Литмир - Электронная Библиотека

Еще до войны Каиржан по протоптанной дорожке зашел в ряды народной милиции, вернулся с фронта туда же, только стал злее. Давешняя клятва не забылась, а дополнилась новым обещанием: теперь, во-первых, надлежало наказать убийц брата, а во-вторых, вывести на чистую воду тыловика, спавшего с его женой.

– Эй, Каиржан, бауырым[150], шык[151], жур[152], поехали! – В размышления втесался трескучий голос сторожа Габбаса.

– Не болды?[153]

– Ой-бай! – старик запричитал, закрякал.

Не удовлетворясь таким подробным и красноречивым объяснением, Каиржан потопал через переулок в милицейскую контору. Усатый Ефимыч уже стоял в дверях, мял в руках фуражку.

– Что? – кинул Каиржан, доставая из рабочего стола наган и цепляя на ремень наручники.

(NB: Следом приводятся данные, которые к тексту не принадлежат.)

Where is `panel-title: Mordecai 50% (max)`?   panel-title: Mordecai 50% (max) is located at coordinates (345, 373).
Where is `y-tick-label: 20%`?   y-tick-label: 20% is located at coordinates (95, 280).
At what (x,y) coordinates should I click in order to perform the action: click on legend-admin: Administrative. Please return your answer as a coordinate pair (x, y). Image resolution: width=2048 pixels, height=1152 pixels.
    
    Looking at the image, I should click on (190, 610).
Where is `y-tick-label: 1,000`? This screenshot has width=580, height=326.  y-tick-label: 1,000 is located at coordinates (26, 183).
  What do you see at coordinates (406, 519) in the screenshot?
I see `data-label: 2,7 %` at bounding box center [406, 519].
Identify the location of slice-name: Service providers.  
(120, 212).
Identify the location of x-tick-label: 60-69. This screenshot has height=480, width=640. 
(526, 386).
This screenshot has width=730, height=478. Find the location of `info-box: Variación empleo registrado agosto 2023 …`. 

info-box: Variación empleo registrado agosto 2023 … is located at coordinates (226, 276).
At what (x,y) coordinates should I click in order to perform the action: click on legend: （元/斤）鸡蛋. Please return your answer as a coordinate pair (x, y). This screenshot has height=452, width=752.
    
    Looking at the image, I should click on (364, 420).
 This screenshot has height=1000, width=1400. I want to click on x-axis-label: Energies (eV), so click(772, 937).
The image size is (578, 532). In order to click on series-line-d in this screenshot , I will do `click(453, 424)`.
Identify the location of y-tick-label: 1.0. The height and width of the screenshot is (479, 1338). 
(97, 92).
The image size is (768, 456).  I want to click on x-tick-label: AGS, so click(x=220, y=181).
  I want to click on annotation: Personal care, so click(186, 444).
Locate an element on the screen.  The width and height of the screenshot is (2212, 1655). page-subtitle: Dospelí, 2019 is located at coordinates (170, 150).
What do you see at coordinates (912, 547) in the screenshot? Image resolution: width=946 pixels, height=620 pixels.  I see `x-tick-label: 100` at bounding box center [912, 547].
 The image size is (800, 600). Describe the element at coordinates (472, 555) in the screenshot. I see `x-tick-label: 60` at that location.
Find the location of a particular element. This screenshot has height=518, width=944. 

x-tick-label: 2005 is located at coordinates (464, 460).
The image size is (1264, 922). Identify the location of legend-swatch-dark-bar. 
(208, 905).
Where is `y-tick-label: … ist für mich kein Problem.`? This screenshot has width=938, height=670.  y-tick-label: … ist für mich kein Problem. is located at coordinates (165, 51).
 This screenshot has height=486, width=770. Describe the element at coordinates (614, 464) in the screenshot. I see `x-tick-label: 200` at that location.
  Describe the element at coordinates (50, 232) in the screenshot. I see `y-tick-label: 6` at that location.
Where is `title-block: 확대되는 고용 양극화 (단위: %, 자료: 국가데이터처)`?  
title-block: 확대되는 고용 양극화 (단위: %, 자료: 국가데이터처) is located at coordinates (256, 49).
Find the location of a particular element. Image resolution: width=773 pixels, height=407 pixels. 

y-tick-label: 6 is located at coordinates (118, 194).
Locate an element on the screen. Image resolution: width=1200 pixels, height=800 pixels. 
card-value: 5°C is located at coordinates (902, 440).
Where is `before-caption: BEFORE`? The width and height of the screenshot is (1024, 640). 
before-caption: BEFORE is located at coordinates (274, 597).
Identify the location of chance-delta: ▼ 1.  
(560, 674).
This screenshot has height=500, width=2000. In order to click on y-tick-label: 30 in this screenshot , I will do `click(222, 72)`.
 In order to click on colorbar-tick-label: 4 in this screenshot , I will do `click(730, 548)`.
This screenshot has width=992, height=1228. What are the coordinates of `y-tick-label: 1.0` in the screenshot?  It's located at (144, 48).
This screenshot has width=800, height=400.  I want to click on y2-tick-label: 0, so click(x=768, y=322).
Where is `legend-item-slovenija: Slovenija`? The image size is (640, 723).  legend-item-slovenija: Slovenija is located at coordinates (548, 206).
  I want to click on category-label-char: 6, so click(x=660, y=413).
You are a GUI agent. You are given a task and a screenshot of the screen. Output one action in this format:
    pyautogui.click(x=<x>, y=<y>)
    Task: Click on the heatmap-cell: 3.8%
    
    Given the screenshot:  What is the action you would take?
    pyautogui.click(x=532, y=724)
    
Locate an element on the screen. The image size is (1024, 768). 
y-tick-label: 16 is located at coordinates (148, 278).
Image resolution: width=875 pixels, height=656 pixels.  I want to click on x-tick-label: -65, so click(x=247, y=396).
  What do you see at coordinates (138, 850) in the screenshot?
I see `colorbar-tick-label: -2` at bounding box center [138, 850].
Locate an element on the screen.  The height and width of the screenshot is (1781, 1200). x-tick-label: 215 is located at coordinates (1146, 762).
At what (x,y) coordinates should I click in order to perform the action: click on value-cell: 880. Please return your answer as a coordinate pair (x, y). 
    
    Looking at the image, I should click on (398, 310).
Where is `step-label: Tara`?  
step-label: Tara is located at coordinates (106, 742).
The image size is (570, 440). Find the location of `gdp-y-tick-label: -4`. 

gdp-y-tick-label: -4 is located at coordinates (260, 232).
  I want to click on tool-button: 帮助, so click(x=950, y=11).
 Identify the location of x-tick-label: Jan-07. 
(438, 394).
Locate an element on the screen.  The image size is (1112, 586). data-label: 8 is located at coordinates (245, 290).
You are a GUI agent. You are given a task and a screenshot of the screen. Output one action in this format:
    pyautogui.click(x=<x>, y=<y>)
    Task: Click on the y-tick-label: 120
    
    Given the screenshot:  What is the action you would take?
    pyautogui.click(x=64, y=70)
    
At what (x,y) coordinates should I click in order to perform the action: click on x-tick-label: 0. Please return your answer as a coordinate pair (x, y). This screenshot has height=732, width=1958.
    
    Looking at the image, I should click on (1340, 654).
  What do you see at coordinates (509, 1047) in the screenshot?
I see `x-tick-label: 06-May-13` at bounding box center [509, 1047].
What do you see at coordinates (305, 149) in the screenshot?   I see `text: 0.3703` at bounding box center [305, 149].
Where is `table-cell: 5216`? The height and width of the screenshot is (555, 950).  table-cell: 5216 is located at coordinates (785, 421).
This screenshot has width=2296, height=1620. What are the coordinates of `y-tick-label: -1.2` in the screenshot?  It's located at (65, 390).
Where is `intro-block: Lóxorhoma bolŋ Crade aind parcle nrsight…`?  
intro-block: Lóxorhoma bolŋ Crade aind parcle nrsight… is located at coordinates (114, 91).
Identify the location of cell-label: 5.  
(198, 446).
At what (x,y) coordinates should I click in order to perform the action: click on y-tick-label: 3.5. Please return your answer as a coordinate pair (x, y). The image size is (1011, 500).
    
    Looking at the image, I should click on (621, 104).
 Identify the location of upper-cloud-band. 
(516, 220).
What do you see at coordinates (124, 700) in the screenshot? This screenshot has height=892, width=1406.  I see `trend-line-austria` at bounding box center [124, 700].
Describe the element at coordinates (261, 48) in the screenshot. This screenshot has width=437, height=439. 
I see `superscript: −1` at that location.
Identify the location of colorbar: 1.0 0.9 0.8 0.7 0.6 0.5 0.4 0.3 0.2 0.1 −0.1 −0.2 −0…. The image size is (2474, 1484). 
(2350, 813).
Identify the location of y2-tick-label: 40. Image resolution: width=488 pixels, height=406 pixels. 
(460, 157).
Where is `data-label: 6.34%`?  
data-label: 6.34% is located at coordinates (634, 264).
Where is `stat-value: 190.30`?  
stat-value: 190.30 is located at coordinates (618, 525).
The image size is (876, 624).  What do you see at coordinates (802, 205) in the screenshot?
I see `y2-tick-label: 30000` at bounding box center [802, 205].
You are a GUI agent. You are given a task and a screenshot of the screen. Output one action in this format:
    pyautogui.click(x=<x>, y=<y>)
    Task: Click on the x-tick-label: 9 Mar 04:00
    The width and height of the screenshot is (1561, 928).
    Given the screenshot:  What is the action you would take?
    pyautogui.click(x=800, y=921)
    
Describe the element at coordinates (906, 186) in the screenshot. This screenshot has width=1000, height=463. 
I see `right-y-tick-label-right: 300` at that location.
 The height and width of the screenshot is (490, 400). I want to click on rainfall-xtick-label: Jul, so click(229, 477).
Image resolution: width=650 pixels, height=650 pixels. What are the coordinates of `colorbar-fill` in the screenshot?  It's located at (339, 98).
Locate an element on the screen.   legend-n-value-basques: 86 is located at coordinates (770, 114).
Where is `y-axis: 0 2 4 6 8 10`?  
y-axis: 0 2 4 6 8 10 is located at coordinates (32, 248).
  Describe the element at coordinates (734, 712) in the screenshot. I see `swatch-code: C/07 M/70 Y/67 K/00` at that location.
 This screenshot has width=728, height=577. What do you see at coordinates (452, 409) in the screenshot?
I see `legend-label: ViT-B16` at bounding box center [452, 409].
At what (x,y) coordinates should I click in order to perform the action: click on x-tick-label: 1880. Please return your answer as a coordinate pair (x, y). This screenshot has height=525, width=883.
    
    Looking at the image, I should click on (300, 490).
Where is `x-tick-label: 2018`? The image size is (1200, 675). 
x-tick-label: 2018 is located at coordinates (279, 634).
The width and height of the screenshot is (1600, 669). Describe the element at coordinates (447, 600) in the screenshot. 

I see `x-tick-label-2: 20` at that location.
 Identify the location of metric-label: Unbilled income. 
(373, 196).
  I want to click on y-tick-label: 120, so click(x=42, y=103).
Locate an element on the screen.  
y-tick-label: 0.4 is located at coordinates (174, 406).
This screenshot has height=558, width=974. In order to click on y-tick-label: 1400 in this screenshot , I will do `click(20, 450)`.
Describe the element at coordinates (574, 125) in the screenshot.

– Убийство, гуторят. – Медлительный Ефимыч в отличие от всполошенного Габбаса не повышал голоса и смотрел сонным тетеревом.

– Так поехали?

– Угу.

Роза Багланова – казахский соловей, звезда первой величины. На ее концерт билетов не достать, хорошо, что директор филармонии удружил контрамарками. Арсений Михайлович за неимением пары взял в спутницы свою самую добросовестную ученицу – Шевелеву. Она от восторга аж заскулила. Хорошо, что его имперские навыки до сих пор могли принести кому-то счастье. Первая песня растревожила старые раны, позвала в любовь, вторая напомнила о несбывшемся, а во время третьей профессору стало плохо: перенервничал, расчувствовался. Сердце устремилось ввысь за завораживавшим голосом, но не догнало, сбилось с ритма.

– Деточка, мне плохо, – шепотом выдавил он.

Агнесса, растроганная и не замечавшая ничего вокруг, не сразу вынырнула из чудесного пруда посреди потрепанного зрительного зала Акмолинской филармонии и тут же почувствовала знакомый запах валерьянки.

– А? Что?.. Пойдемте, Арсень Михалыч, надо в больницу, – затревожилась она.

– Нет. Ты послушай… концерт. Я сам… petit à petit[154].

– Да вы что? Я с вами!

– Ну, прости, ласточка моя, désolé…[155] Пойдем.

Они выбрались на улицу, Ася распахивала легкий пыльник навстречу несерьезной сентябрьской прохладе, а учитель, наоборот, кутался в пиджак.

– Сейчас подвезет кто-нибудь в больницу, пока присядем здесь. – Она резво вытащила нужное из памяти, пощупала пульс, расстегнула верхнюю пуговичку его рубашки.

– Лучше домой. На случай, если хуже станет, у соседей есть телефон. Мне на улице полегчало, дышать есть чем.

– Ну да, дышать. – Она бездумно повторила, пытаясь заглянуть за оттянутое веко, нет ли лопнувших капилляров. – В груди не болит? Руки чувствуете? Не немеют?

– Домой, там посмотрим. – Он зателепал мелкими шажками в сторону набережной, ей пришлось догнать и взять под руку.

– Ладно, домой. Завтра доктора пригласим.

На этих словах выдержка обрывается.